Measures the citation extractor against gold-annotated German legal documents.

Quick Start

# Run against vendored CI subset (no external data needed)
make bench-ci

# Run against full 10k HF dataset (validation split)
make bench-dev

# Quick check (50 docs)
make bench-quick

# Validate dataset integrity
make bench-validate

Data Layout

The benchmark uses two JSONL files per split:

  • documents.jsonl — one JSON object per document with doc_id, text, metadata
  • annotations.jsonl — one JSON object per document with doc_id, citations[], relations[]

Schemas are in benchmarks/schemas/.

Data Sources

Source Location Usage
CI subset benchmarks/fixtures/ Vendored, runs on every PR
Full dataset Sibling project or BENCH_DATA_DIR Development and final eval

The full 10k dataset lives at ../german-legal-references-benchmark/data/benchmark_10k_hf/ (HF Arrow format with train/validation/test splits). Override with:

export BENCH_DATA_DIR=/path/to/dataset
make bench-dev

Metrics

Span Detection

  • Exact match — predicted span (start, end) must match gold exactly
  • Overlap match — predicted and gold spans must overlap (any intersection)

Per-Type F1

Separate precision/recall/F1 for law and case citation types.

Field Accuracy

On matched citation pairs, measures accuracy of extracted fields:

  • Law: book, number
  • Case: court, file_number

CLI Options

python -m benchmarks.run [OPTIONS]

  -d, --data-dir PATH    Dataset directory (default: auto-detect)
  -s, --split SPLIT      train / validation / test (default: test)
  -n, --limit N          Process at most N documents
  --json                 Output results as JSON
  -o, --output FILE      Write output to file
  -v, --verbose          Show per-document errors

Error Diagnosis

python -m benchmarks.diagnose --split validation --limit 100

Shows false negatives/positives by type, missing book codes, overlap mismatches, and file number pattern analysis.

Dataset Validation

python -m benchmarks.validate -d benchmarks/fixtures

Runs integrity checks: span consistency, ID uniqueness, controlled vocabulary, join integrity, and relation validity.
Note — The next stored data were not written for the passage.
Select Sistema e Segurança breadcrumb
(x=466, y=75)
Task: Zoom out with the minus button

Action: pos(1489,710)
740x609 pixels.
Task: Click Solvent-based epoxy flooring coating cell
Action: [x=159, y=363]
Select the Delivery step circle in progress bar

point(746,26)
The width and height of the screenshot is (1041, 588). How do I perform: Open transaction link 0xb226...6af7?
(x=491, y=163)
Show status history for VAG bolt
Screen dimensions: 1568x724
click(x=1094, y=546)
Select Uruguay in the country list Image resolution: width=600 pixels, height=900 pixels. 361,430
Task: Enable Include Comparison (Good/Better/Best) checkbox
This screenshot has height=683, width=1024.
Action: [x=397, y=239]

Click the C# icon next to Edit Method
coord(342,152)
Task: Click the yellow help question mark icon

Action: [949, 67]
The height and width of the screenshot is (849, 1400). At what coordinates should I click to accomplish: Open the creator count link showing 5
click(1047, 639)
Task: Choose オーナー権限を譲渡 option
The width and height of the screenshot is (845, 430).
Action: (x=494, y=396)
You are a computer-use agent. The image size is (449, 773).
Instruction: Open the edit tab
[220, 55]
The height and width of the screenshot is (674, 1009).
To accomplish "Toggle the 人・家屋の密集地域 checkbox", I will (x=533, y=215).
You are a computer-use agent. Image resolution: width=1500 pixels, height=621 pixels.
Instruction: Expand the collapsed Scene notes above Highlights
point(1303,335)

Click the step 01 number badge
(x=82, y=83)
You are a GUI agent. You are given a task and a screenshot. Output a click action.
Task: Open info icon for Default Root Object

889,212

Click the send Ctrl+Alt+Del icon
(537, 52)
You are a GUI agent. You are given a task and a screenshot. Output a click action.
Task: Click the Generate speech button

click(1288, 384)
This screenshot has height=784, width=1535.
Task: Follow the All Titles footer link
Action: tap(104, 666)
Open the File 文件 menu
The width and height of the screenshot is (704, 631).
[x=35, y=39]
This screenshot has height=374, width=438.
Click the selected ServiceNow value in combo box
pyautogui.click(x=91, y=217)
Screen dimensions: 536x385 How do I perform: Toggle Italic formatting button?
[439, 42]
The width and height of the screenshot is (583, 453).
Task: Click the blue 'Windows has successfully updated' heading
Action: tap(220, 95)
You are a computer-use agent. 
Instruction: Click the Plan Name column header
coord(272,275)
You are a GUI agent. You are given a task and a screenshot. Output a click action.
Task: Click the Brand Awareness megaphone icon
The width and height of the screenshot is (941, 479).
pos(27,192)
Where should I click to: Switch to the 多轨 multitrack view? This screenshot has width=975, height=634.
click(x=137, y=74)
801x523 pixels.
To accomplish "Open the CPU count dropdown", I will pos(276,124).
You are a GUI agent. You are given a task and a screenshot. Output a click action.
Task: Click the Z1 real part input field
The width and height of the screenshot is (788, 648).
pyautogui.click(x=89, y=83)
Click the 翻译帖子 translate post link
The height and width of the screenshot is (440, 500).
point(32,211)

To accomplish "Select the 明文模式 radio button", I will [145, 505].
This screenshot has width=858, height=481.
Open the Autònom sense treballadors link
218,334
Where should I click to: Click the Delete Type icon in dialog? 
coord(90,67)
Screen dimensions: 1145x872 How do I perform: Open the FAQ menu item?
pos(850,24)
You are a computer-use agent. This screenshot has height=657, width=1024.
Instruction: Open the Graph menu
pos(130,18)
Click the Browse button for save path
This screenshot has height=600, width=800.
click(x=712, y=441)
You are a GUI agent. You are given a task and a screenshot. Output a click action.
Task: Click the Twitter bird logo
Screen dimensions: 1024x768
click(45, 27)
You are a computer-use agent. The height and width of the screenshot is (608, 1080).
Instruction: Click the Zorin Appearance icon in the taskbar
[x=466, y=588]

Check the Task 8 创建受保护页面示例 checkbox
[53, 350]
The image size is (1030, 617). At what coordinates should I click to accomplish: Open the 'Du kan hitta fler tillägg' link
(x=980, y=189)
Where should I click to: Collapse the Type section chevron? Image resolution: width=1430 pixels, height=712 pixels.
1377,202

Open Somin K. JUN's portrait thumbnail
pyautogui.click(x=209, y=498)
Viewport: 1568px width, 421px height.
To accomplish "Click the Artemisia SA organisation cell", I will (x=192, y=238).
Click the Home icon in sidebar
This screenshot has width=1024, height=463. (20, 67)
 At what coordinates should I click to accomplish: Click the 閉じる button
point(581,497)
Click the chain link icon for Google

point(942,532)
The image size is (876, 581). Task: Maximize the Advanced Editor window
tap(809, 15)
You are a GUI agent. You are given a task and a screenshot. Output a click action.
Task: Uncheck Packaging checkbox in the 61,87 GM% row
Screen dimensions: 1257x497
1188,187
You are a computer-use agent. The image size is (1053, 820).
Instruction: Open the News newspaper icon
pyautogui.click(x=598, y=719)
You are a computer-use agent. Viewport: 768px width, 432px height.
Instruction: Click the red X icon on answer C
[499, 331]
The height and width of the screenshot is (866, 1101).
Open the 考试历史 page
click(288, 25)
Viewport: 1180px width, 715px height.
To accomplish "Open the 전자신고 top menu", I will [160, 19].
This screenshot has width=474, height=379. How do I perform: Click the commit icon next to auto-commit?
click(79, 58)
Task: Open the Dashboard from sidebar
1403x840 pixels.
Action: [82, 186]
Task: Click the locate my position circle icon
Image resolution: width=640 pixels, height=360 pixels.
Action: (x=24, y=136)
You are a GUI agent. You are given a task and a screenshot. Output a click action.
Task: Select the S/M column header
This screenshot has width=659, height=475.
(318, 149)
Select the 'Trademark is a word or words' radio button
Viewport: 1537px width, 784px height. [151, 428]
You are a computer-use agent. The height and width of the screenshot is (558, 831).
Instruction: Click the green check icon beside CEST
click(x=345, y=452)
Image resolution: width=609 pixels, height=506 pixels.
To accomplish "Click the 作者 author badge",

Exit code 0 = all pass.

Makefile Targets

Target Description
bench Run benchmark (default: test split of full dataset)
bench-ci Run against vendored CI fixtures
bench-dev Run against validation split
bench-test Run against test split (final eval only)
bench-quick 50 docs on validation split
bench-json JSON output
bench-validate Run dataset integrity checks
diagnose Error analysis on validation split

CI Integration

The bench.yml workflow runs on every PR that touches src/, benchmarks/, or pyproject.toml. It validates the CI fixtures and runs the benchmark, uploading results as an artifact.

Development Workflow

  1. Make changes to the extractor in src/refex/
  2. Run make bench-quick to check impact on 50 docs
  3. Run make bench-dev for full validation split
  4. Run make diagnose to understand error patterns
  5. Never use make bench-test during development (reserved for final eval)

All optimization decisions must use the validation split only. The test split is reserved for one-shot final evaluation to avoid train-test leakage.